Re: OA in HTML (was Annotation Serializations) from Robert Sanderson on 2014-01-20 (public-openannotation@w3.org from January 2014)

From: Robert Sanderson <azaroth42@gmail.com>
Date: Mon, 20 Jan 2014 12:17:55 -0800
To: Doug Schepers <schepers@w3.org>
Cc: public-openannotation <public-openannotation@w3.org>
Message-ID: <CABevsUEZ8ObYU_zRZovuo0EmE1=gRksPLVs9XoRqpCp4S15UQA@mail.gmail.com>
Hi Doug,

As often, I think we're in violent agreement :)

On Mon, Jan 20, 2014 at 11:53 AM, Doug Schepers <schepers@w3.org> wrote:

>
>> * A simple HTML-based serialization would be valuable
>>    -- Embedding an annotation in a page by hitting an API and getting
>> the HTML back
>>
>>
>> I think we're in danger of mixing up a few topics here: UI, API and
>> serialization.  Is the requirement for an API that returns pre-formatted
>> HTML for direct inclusion into other OWP applications, or is it an HTML
>> serialization of the data model that will be interpreted and rendered in
>> some way by a User Agent, perhaps using completely different HTML?  The
>> former implies, but does not require, a particular look and feel, such
>> as "a few minutes ago" in the time part of Doug's strawman HTML.
>>
>
> I hope it was clear that the strawman I made was meant as sort of an
> "idealized" and minimalist example of an annotation, with only some
> essential features.
>

Yes, it was.  I meant here that any HTML representation intended for direct
inclusion (ala tweet streams) into another app or page will necessarily
include styling and design, and thus standardization of that across vendors
will be, in my opinion, impossible and unnecessary.


> A real annotation produced by an authoring tool would likely be full of
> <div>s and <span>s and other cluttered markup inserted for other reasons
> (often for styling, or artifacts of composite generation). For example,
> view the source of a tweet, a Disqus comment, or a Facebook post; this is
> what will be generated. The key is that no matter what other junk was found
> in the content of the root element, certain well-formatted bits would be
> extracted as specifically mapping to the OA model, while the rest would be
> treated as body (or ignored).
>

Yes, which is why I'm keen to explore the limits of RDFa first before
turning to a home grown solution.



> I'd like to bring up another point: while HTML semantics might seem very
> lax to RDF folks, but they are treated very seriously by many web
> developers and designers. They like consistent patterns, and if we can
> provide them some, that will go a long way toward making them comfortable
> with producing distillable annotations.

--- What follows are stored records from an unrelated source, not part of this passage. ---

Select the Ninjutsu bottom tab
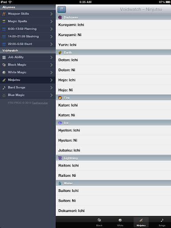This screenshot has width=171, height=228. 141,222
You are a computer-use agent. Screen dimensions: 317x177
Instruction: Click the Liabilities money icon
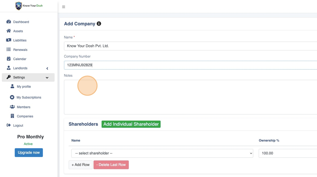point(8,40)
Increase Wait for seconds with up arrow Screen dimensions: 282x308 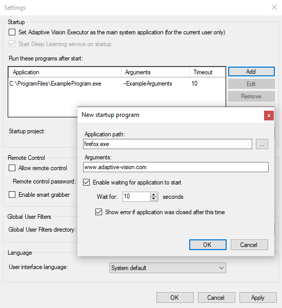tap(154, 194)
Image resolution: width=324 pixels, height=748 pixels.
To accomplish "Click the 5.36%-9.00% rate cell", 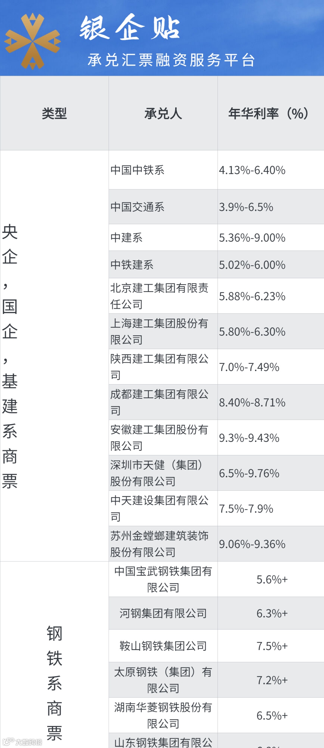I will 252,238.
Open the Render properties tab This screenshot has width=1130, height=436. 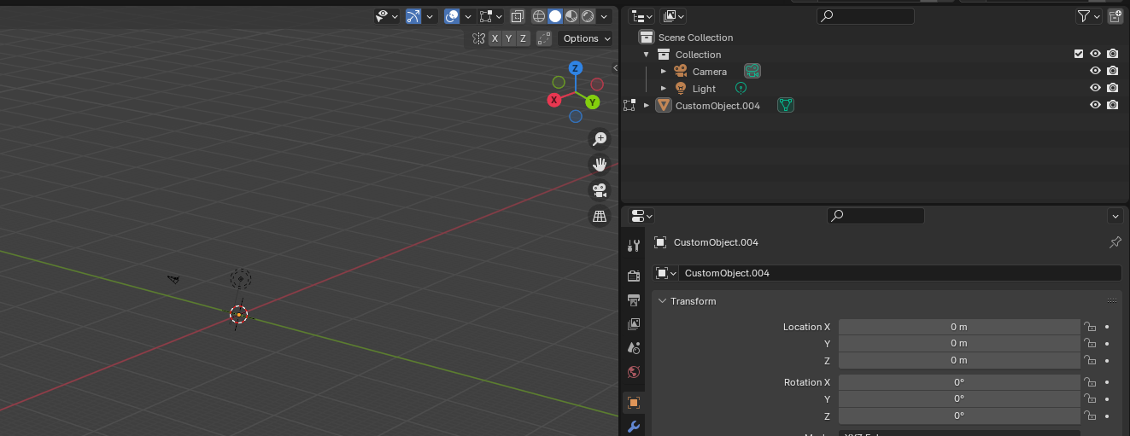[x=634, y=276]
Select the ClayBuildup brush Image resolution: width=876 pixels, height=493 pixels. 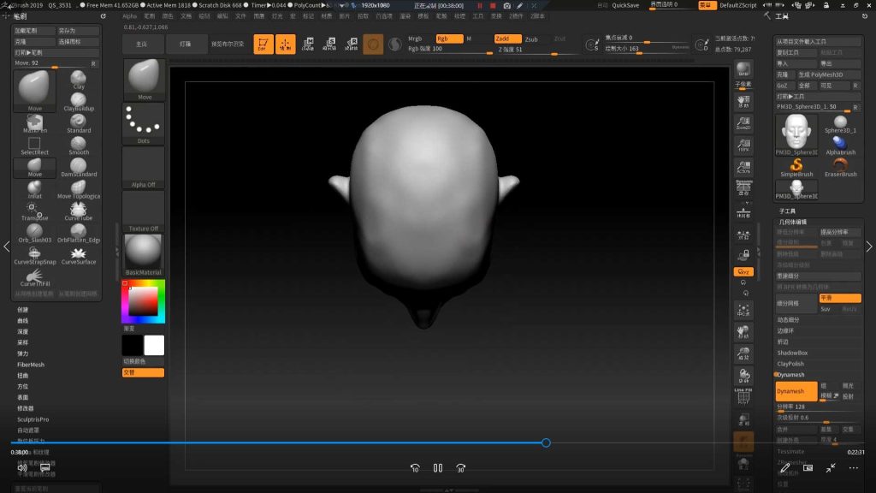pyautogui.click(x=79, y=98)
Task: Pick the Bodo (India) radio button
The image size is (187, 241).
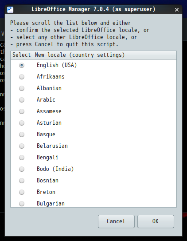Action: coord(22,169)
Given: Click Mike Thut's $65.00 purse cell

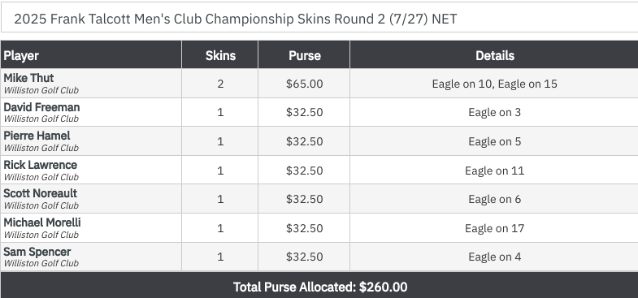Looking at the screenshot, I should click(x=304, y=84).
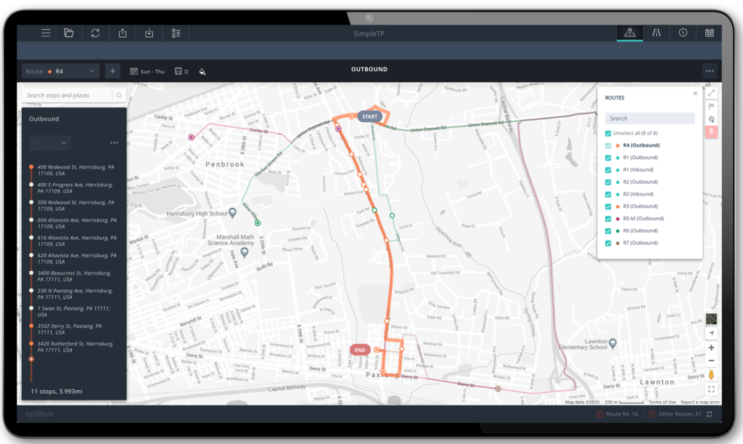Image resolution: width=743 pixels, height=444 pixels.
Task: Select the folder open icon
Action: pyautogui.click(x=69, y=33)
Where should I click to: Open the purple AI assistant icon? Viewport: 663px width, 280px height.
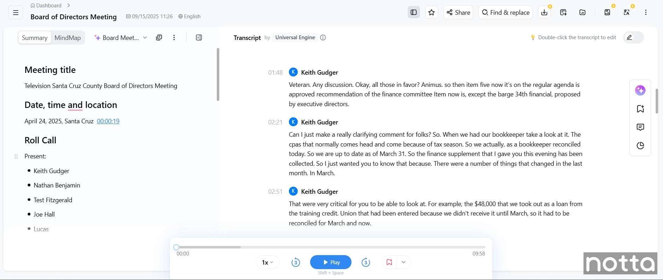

+1.  And if there's recommendations as to providing a more clearly defined
set of usage patterns for representing annotations in HTML, I'm all for it
:)

 The API providing pre-formatted HTML seems very community and situation
>> specific, and thus difficult to standardize directly or effectively. You
>> would likely not want to include the same HTML into an EPUB reading
>> system, as inline into a web page of the same text, or into a stream of
>> the user's annotations due to the different contexts in which that same
>> annotation is being used.  So my perspective is that while this is good
>> background, it's not itself a requirement that we need to address in
>> this CG (or a potential future WG) without vendors first coming to us
>> with a need to interoperate in this way. On the other hand, having a
>> best practice for HTML serialized annotations such that the contents are
>> able to be understood, regardless of the exact manner in which they were
>> obtained, would be very valuable and the scope is much clearer.
>>
>
> I think you may have misunderstood what I meant by an API; I was talking
> about a client-side JavaScript API for the <note> element, not a
> server-side API for outputting HTML... though I think that's something
> people will do, and in fact, already do (again, see Twitter).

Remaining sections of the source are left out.